Simple stories about speeding up the assembly of a large codebase
We often read instructions about setting up magic compiler flags to speed up project builds. Yes, these methods work, but they may not always provide the time savings that you want. The real problem may be the large amount of code. Sometimes primitive removal of old unused code, parallelization of the build, and division into components give a more tangible result.
Removing unused code
Do you have a large codebase? If so, there is likely unused code there. Until some point, I did not even think that simply removing code can increase the build speed almost three times. In early 2020, we were given a fairly old component for support, providing services, libraries, and applications for working with devices and boards. After setting up the build of this component in our infrastructure, we noticed that the build time was quite long – 35 minutes. We had already developed Core functionality components (providing features for other components), and there the total build time of five components was 30 minutes in total. And the build of one new component took 35 minutes. We understood that building the provided functionality could not take so much time, so we decided to take an inventory of the code.
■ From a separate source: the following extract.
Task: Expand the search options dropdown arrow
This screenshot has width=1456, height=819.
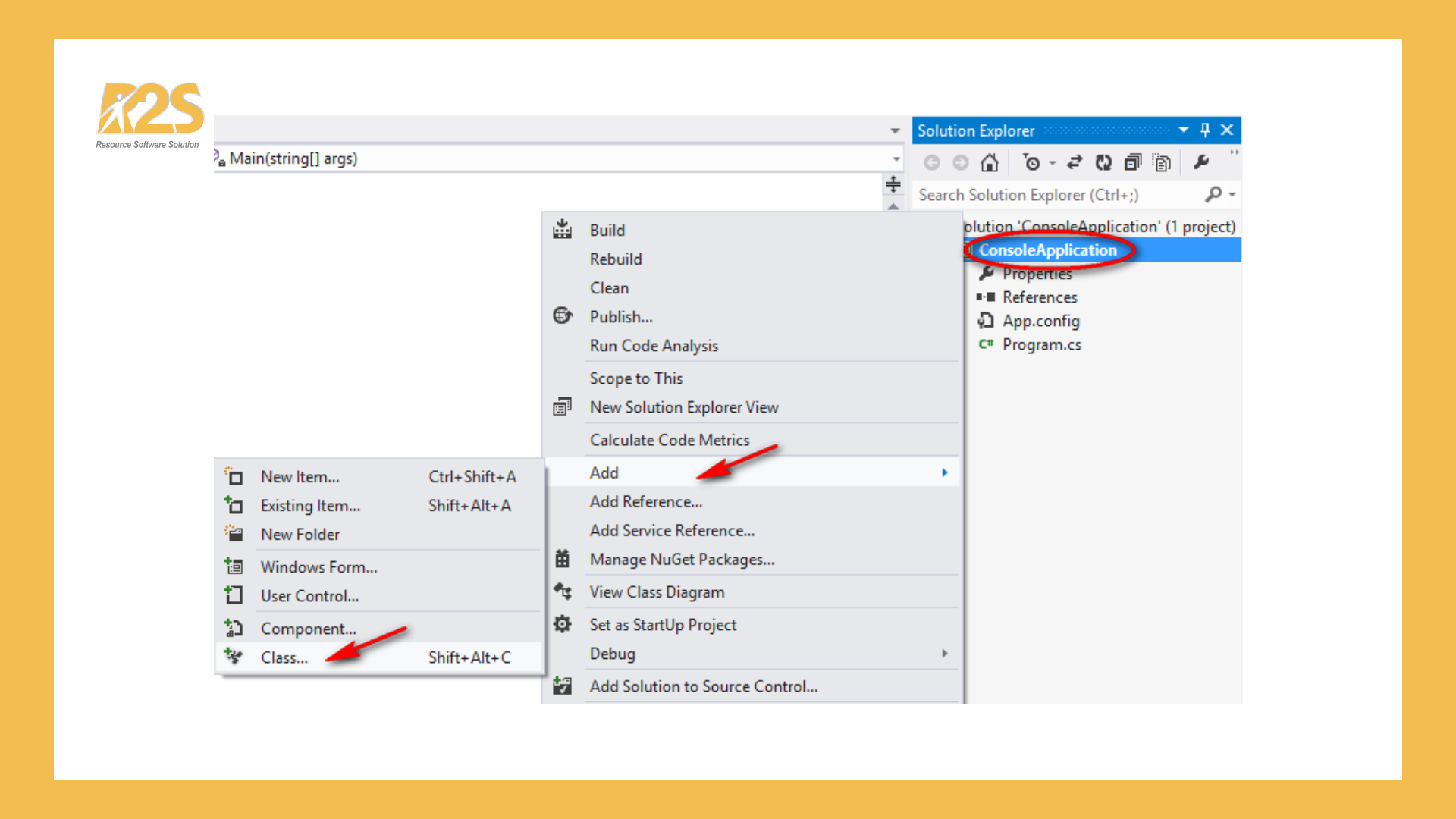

The component contained application names with the postfixes v1/v2, NG (or New Generation), which clearly indicated duplicates. It seems that when creating a new application, the old one was not deleted.
First of all, everything that was not in the installer was included in the list of candidates for removal. Among them were graphical and console applications. Now it remained to find out whether anyone inside the company was using these applications. What was not in the installer was certainly not delivered to the end user, but could still be used by testers, programmers and systems engineers in the company's factory, since the applications were delivered in the assembly.
We also compiled a list of all the libraries that are in the component and checked their use in the entire codebase (this was not difficult to do, since there is a search through the entire OpenGrok code).
It took a month to get an up-to-date list of the list of used applications and libraries. After that, we cleaned our repository with a clear conscience. And hooray, the build time was only 12 minutes.
Parallelization of assemblies
We sometimes hear about these tools, but, unfortunately, in practice they are not used so often for some reason. Personally, I have seen the use of a similar tool, namely Incredibuild, only once. This instrument made a lasting impression. I just moved to a new project, downloaded the repository, build… The local build took 30 minutes. I'm shocked because… I’ve heard a lot about this project: they use cool tools, code generators are used for entire layers of code, the presence of a mini-server for the main product, which allows you to run full-fledged smokes on a component, and not on the final assembly of the product. I'm off to find out how everyone works with this. They told me they use Incredibuild. Until this moment, I had never used parallelization of assemblies, so I was pleasantly surprised by the result: the time for a complete assembly was 5 minutes (it was 30 minutes). The only difficulty with this approach is correctly setting up the dependencies of all projects. Here Incredibuild was used only for local builds. Integration into the build system was unsuccessful, because… Project dependencies broke from time to time, and I didn’t want to have a red build just for this reason.
Component architecture
Components are something like a constructor. The component assembly process is performed as follows. After assembling each component, the spare parts necessary to use this component are uploaded to the server: these are binaries and, for example, in the case of C++, interfaces in h-files. Now we don’t need to build this code every time, but simply download the required version of the component. Next, builds of the following components are launched, depending on the previous one. I would also like to note that tests for a component are launched only if there are changes in it (the code of the component itself has changed, the version of the lower-level components used has been updated), which is logical. This architecture can save a lot of time, especially on components that change little or little.
These are the kinds of techniques that can speed up build times and make programmers happy.